A strong relationship between prosecutors and victim advocates provides support for both victims and prosecutors. Just as with any relationship—it requires ongoing attention.

The APA Domestic Violence Prosecution Committee brought together prosecutors and victim advocates from three jurisdictions (King County, WA; Alleghany County, PA and New York County, NY) to share how they have developed and fostered strong relationships. Here are the 7 key takeaways:

1- Embrace Teamwork: View victim advocates as part of the prosecution team, not support staff, and commit to achieving justice through teamwork. Recognize that there will be times when your objectives are not aligned and welcome the “healthy tension” that may require tough conversations.

2- Define Roles and Responsibilities: Write down your vision and expectations for working together up front. Define each role clearly—agree on what it is and what it isn’t. APA has created this roles and responsibilities of victim advocates check list to support this effort.

3- Open Communication: Prioritize clear and honest communication.
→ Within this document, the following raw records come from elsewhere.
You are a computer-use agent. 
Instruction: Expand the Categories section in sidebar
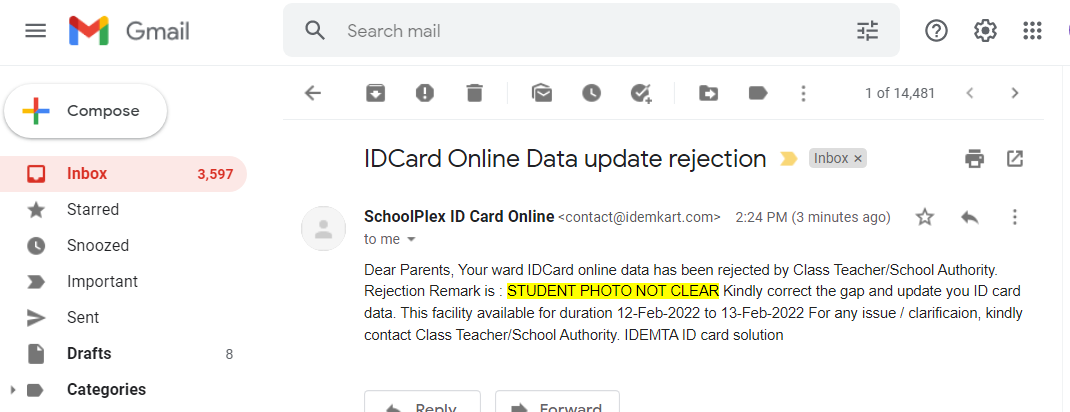coord(11,390)
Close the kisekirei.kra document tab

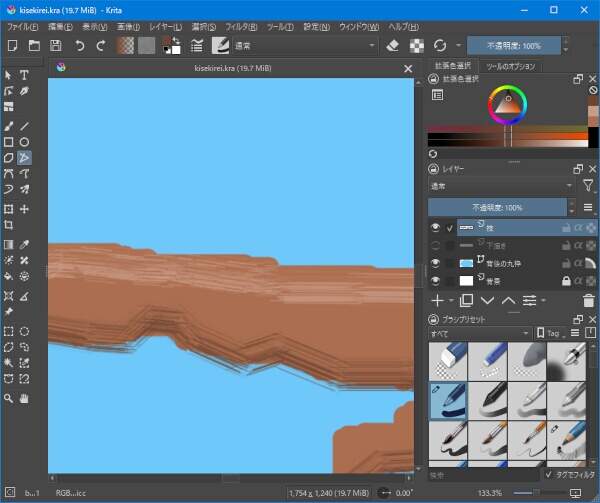coord(407,68)
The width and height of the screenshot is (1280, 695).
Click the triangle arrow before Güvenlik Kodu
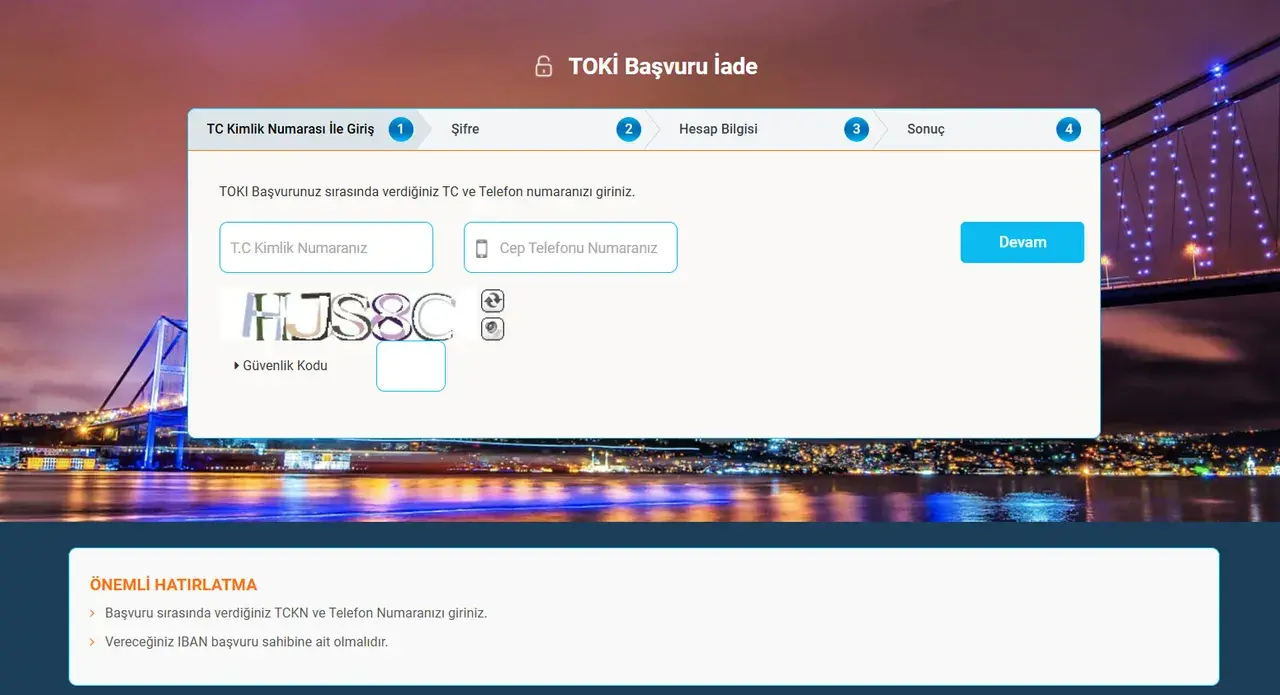[236, 366]
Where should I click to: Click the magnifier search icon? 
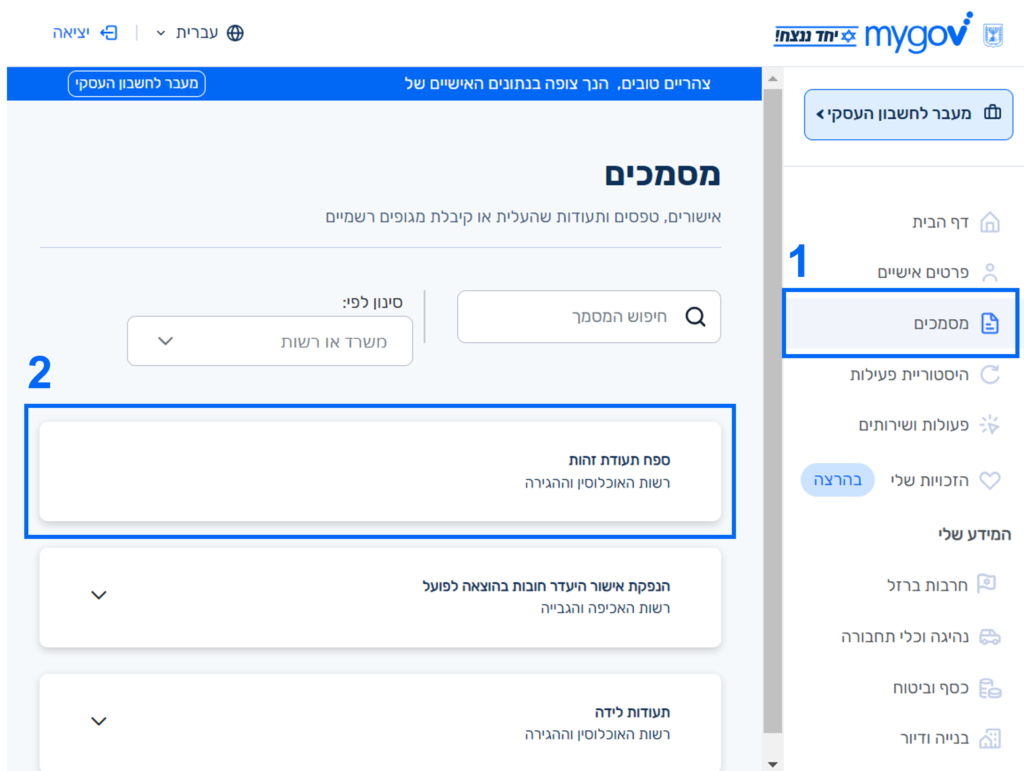pos(695,317)
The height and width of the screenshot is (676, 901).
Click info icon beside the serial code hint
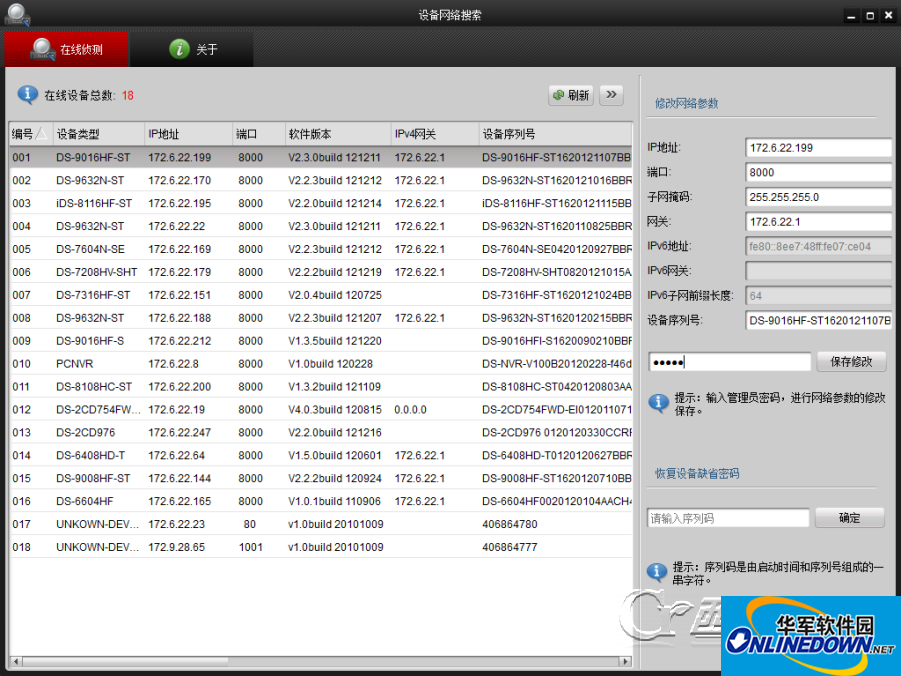click(657, 572)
While advocates may not be able to disclose everything to the prosecutor, the advocate can be a helpful messenger when communicating to the victim. Prosecutors and advocates should discuss cases openly, whenever possible.

4- Integrate Teams: Ensure victim advocates are integrated in the prosecution team. This means communicating from the outset, as part of the onboarding process for both attorneys and advocates, that working together is essential to doing both jobs effectively. Prioritize face-to-face interactions to build relationships and evaluate effective collaboration in performance reviews.

5- Address Power Imbalances: It’s important to remember that advocates are there to support victims, not prosecutors, which can lead to power imbalances. Senior prosecutors should guide and monitor working relationships, stepping in as needed. Conflicts can be positive learning opportunities.

6- Focus on Data: When possible, track and share the outcomes of prosecutor/advocate partnerships to show the impacts of successful collaboration on victim satisfaction and case outcomes.

7- Foster Respect: Respect each other’s role. Show the victim a united front with clear roles that the victim understands. Celebrate the wins together and support each other through losses.

Watch the full webinar here.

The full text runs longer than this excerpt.